● RECORDS PROVIDED
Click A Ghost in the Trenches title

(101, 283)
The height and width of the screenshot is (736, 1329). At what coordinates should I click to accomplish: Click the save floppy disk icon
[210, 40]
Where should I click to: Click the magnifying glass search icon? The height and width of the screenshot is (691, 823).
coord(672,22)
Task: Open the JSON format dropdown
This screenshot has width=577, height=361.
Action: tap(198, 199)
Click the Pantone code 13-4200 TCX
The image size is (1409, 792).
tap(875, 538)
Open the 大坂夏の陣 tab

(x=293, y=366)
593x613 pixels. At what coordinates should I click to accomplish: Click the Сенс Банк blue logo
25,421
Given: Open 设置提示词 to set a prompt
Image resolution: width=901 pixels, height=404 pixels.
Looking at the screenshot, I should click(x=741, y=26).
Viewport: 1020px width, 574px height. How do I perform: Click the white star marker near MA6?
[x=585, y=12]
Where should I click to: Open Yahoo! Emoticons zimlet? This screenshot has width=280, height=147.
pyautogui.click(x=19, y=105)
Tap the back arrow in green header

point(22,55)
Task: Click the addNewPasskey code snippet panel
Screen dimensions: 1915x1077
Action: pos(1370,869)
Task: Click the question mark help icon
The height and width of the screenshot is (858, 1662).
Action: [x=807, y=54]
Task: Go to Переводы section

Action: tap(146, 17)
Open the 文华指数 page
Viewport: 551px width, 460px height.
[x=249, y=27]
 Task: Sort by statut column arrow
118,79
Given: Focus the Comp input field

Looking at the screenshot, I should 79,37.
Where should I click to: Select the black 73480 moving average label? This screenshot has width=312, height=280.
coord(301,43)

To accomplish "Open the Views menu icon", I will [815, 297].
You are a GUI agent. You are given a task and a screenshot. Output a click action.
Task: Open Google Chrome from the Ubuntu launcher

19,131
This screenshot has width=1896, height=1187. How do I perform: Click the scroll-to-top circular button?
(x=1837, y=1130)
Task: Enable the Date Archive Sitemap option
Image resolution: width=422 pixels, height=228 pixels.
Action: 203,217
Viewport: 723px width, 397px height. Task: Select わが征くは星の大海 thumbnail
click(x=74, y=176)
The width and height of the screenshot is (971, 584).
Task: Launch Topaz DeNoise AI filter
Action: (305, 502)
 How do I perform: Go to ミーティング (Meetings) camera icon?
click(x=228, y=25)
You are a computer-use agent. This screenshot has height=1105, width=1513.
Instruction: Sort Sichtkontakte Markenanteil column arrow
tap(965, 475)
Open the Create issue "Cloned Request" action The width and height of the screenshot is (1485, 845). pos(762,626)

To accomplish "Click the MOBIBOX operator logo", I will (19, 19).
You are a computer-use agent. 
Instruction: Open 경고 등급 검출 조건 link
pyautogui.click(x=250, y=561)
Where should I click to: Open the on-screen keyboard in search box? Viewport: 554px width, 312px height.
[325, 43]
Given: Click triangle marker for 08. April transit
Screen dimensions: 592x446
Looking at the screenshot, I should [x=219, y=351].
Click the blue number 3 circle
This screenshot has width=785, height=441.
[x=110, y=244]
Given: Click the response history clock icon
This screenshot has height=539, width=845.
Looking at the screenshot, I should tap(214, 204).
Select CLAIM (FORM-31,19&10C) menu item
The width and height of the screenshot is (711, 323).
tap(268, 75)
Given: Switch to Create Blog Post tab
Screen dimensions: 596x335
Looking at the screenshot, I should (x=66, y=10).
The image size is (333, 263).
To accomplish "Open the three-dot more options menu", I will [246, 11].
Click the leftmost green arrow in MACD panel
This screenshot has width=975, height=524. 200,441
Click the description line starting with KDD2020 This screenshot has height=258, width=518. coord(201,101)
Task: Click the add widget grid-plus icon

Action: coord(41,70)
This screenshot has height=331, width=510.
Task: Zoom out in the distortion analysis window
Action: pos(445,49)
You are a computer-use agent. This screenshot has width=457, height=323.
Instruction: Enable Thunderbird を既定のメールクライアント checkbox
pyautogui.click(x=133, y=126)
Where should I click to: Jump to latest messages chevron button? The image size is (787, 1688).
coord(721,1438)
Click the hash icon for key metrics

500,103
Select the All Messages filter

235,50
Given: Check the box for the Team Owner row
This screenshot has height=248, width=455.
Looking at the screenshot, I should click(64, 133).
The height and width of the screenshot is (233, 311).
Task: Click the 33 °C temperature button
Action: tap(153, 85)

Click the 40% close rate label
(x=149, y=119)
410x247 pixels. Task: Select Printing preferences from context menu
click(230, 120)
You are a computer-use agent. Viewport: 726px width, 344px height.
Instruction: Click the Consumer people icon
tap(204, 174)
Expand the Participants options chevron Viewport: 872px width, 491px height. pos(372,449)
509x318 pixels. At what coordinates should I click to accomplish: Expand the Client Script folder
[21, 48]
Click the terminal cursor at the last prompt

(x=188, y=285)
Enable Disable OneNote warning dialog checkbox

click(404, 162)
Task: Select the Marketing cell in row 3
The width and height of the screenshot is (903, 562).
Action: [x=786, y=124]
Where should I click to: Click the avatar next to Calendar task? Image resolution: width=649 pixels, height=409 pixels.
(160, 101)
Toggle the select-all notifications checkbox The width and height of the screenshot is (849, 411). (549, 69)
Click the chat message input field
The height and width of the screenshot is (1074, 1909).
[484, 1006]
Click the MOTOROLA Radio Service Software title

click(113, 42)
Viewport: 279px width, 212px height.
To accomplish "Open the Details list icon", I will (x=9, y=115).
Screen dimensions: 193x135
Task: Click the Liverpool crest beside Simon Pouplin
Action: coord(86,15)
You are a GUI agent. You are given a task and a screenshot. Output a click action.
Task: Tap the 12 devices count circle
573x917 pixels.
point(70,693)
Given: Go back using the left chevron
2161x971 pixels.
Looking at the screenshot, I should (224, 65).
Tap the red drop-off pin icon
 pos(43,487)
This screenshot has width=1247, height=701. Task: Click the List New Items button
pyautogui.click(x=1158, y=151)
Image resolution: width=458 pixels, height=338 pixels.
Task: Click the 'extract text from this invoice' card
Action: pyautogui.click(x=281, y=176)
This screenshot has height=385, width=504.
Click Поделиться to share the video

● WRITTEN INSTRUCTION
Pull out every line of the entries that contains the word "Where", and copy each one in full.

● CORRECT RESPONSE
Where should I click to: Click the magnifying glass search icon? The height and width of the screenshot is (691, 823).
Where should I click to: Open Yahoo! Emoticons zimlet? This screenshot has width=280, height=147.
Where should I click to: Select the black 73480 moving average label? This screenshot has width=312, height=280.
Where should I click to: Open the on-screen keyboard in search box? Viewport: 554px width, 312px height.
Where should I click to: Jump to latest messages chevron button? The image size is (787, 1688).
Where should I click to: Click the avatar next to Calendar task? Image resolution: width=649 pixels, height=409 pixels.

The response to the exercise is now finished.